*** MATERIAL FOR THIS EXERCISE Section Begins ***
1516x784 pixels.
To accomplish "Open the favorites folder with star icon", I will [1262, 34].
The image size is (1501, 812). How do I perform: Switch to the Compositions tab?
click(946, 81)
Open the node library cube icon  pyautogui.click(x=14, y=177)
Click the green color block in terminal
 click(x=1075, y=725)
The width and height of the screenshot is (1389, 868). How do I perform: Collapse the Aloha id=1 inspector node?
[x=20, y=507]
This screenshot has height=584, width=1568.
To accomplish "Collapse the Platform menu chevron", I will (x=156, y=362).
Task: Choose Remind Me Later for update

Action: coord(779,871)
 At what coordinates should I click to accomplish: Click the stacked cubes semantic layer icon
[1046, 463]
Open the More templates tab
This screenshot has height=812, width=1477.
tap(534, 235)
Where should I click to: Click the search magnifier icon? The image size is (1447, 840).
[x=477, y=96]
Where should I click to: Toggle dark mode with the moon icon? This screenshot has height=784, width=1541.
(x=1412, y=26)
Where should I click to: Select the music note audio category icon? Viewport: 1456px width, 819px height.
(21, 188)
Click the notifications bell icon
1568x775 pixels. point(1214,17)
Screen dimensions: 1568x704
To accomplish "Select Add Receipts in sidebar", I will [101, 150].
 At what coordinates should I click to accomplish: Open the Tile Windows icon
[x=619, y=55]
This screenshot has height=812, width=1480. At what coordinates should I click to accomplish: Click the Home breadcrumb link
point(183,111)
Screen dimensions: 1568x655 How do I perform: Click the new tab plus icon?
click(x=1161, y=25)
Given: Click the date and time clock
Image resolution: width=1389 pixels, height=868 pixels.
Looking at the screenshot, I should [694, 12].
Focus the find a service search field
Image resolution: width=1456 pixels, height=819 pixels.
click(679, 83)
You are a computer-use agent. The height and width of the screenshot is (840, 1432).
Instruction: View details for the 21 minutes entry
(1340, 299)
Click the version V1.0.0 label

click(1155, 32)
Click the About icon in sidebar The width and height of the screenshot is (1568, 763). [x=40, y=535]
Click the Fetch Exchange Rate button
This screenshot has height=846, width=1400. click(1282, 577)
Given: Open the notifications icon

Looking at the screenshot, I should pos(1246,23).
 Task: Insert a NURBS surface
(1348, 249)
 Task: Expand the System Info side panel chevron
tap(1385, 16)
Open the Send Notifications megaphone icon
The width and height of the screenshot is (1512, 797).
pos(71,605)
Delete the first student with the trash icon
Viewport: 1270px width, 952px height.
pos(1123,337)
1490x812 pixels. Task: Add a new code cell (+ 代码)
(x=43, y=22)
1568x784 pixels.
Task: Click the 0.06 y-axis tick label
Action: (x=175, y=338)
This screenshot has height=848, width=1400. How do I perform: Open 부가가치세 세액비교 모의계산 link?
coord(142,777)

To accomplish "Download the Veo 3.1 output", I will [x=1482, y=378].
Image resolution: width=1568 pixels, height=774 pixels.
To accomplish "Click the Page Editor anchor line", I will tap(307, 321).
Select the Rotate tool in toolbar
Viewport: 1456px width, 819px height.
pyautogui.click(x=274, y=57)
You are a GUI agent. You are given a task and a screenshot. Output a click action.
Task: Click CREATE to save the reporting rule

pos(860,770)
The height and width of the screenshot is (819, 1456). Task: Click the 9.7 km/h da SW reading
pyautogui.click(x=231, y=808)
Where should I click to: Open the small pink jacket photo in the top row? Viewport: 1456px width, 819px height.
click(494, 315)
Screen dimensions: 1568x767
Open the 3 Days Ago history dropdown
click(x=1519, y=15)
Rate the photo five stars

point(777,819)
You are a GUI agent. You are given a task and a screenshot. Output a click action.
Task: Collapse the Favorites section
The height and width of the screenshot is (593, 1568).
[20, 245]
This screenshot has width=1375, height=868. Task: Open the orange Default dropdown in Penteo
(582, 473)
*** MATERIAL FOR THIS EXERCISE Section Ends ***
*PROMPT:* What you return must match the records exactly, line for line.

*SOLUTION FOR THIS EXERCISE:*
1516x784 pixels.
To accomplish "Open the favorites folder with star icon", I will [1262, 34].
The image size is (1501, 812). How do I perform: Switch to the Compositions tab?
click(946, 81)
Open the node library cube icon  pyautogui.click(x=14, y=177)
Click the green color block in terminal
 click(x=1075, y=725)
The width and height of the screenshot is (1389, 868). How do I perform: Collapse the Aloha id=1 inspector node?
[x=20, y=507]
This screenshot has height=584, width=1568.
To accomplish "Collapse the Platform menu chevron", I will (x=156, y=362).
Task: Choose Remind Me Later for update

Action: coord(779,871)
 At what coordinates should I click to accomplish: Click the stacked cubes semantic layer icon
[1046, 463]
Open the More templates tab
This screenshot has height=812, width=1477.
tap(534, 235)
Where should I click to: Click the search magnifier icon? The image size is (1447, 840).
[x=477, y=96]
Where should I click to: Toggle dark mode with the moon icon? This screenshot has height=784, width=1541.
(x=1412, y=26)
Where should I click to: Select the music note audio category icon? Viewport: 1456px width, 819px height.
(21, 188)
Click the notifications bell icon
1568x775 pixels. point(1214,17)
Screen dimensions: 1568x704
To accomplish "Select Add Receipts in sidebar", I will [101, 150].
 At what coordinates should I click to accomplish: Open the Tile Windows icon
[x=619, y=55]
This screenshot has height=812, width=1480. At what coordinates should I click to accomplish: Click the Home breadcrumb link
point(183,111)
Screen dimensions: 1568x655 How do I perform: Click the new tab plus icon?
click(x=1161, y=25)
Given: Click the date and time clock
Image resolution: width=1389 pixels, height=868 pixels.
Looking at the screenshot, I should [694, 12].
Focus the find a service search field
Image resolution: width=1456 pixels, height=819 pixels.
click(679, 83)
You are a computer-use agent. The height and width of the screenshot is (840, 1432).
Instruction: View details for the 21 minutes entry
(1340, 299)
Click the version V1.0.0 label

click(1155, 32)
Click the About icon in sidebar The width and height of the screenshot is (1568, 763). [x=40, y=535]
Click the Fetch Exchange Rate button
This screenshot has height=846, width=1400. click(1282, 577)
Given: Open the notifications icon

Looking at the screenshot, I should pos(1246,23).
 Task: Insert a NURBS surface
(1348, 249)
 Task: Expand the System Info side panel chevron
tap(1385, 16)
Open the Send Notifications megaphone icon
The width and height of the screenshot is (1512, 797).
pos(71,605)
Delete the first student with the trash icon
Viewport: 1270px width, 952px height.
pos(1123,337)
1490x812 pixels. Task: Add a new code cell (+ 代码)
(x=43, y=22)
1568x784 pixels.
Task: Click the 0.06 y-axis tick label
Action: (x=175, y=338)
This screenshot has height=848, width=1400. How do I perform: Open 부가가치세 세액비교 모의계산 link?
coord(142,777)

To accomplish "Download the Veo 3.1 output", I will [x=1482, y=378].
Image resolution: width=1568 pixels, height=774 pixels.
To accomplish "Click the Page Editor anchor line", I will tap(307, 321).
Select the Rotate tool in toolbar
Viewport: 1456px width, 819px height.
pyautogui.click(x=274, y=57)
You are a GUI agent. You are given a task and a screenshot. Output a click action.
Task: Click CREATE to save the reporting rule

pos(860,770)
The height and width of the screenshot is (819, 1456). Task: Click the 9.7 km/h da SW reading
pyautogui.click(x=231, y=808)
Where should I click to: Open the small pink jacket photo in the top row? Viewport: 1456px width, 819px height.
click(494, 315)
Screen dimensions: 1568x767
Open the 3 Days Ago history dropdown
click(x=1519, y=15)
Rate the photo five stars

point(777,819)
You are a GUI agent. You are given a task and a screenshot. Output a click action.
Task: Collapse the Favorites section
The height and width of the screenshot is (593, 1568).
[20, 245]
This screenshot has width=1375, height=868. Task: Open the orange Default dropdown in Penteo
(582, 473)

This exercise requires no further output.